Sebagai informasi, kelapa sawit menghasilkan tandan buah segar (TBS) atau fresh fruit bunches (FFBs), baik dari kebun sawit petani maupun perusahaan besar.

Daging buah sawit (mesocarp atau reddish pulp) menghasilkan minyak sawit mentah (crude palm oil, CPO) dan inti sawit (kernel) menghasilkan minyak inti sawit mentah (crude palm kernel oil, CPKO).

Pada tahun 2021, produksi CPO di Indonesia sekitar 46,89 juta ton dan CPKO sekitar 4,41 juta ton. Jadi total produksi CPO dan CPKO di Indonesia sekitar 51,30 juta ton.

Di luar negeri, minyak sawit lebih dikenal dengan istilah palm oil (PO), sedangkan minyak inti sawit lebih dikenal dengan palm kernel oil (PKO).

Warna minyak sawit mentah (CPO) kemerahan karena banyak mengandung betakaroten, salah satu jenis karotenoid.

Setelah pemurnian (refinery), CPO dapat diolah menjadi minyak nabati (vegetable oil) seperti minyak goreng (olein) dan bukan minyak nabati.

Sementara warna minyak inti sawit mentah (CPKO) lebih jernih dari CPO. Sebab CPKO tidak mengandung karotenoid. Boleh dikatakan, minyak inti sawit ini mirip dengan minyak kelapa (coconut oil).

Setelah pemurnian, PKO dapat diolah antara lain menjadi produk kosmetik dan produk obat-obatan.

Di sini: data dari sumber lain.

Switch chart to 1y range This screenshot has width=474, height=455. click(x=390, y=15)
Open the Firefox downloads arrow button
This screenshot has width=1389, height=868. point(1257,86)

Konsumsi minyak sawit domestik

Pada tahun 2021, konsumsi minyak sawit di Indonesia (domestik) sekitar 18,42 juta ton atau 35,91% dari total produksi CPO dan CPKO.

Dari jumlah tersebut, untuk pangan seperti minyak goreng, margarin, dan pengganti lemak kakao (cocoa butter substitute) sekitar 8,95 juta ton atau 17,45% total produksi CPO dan CPKO.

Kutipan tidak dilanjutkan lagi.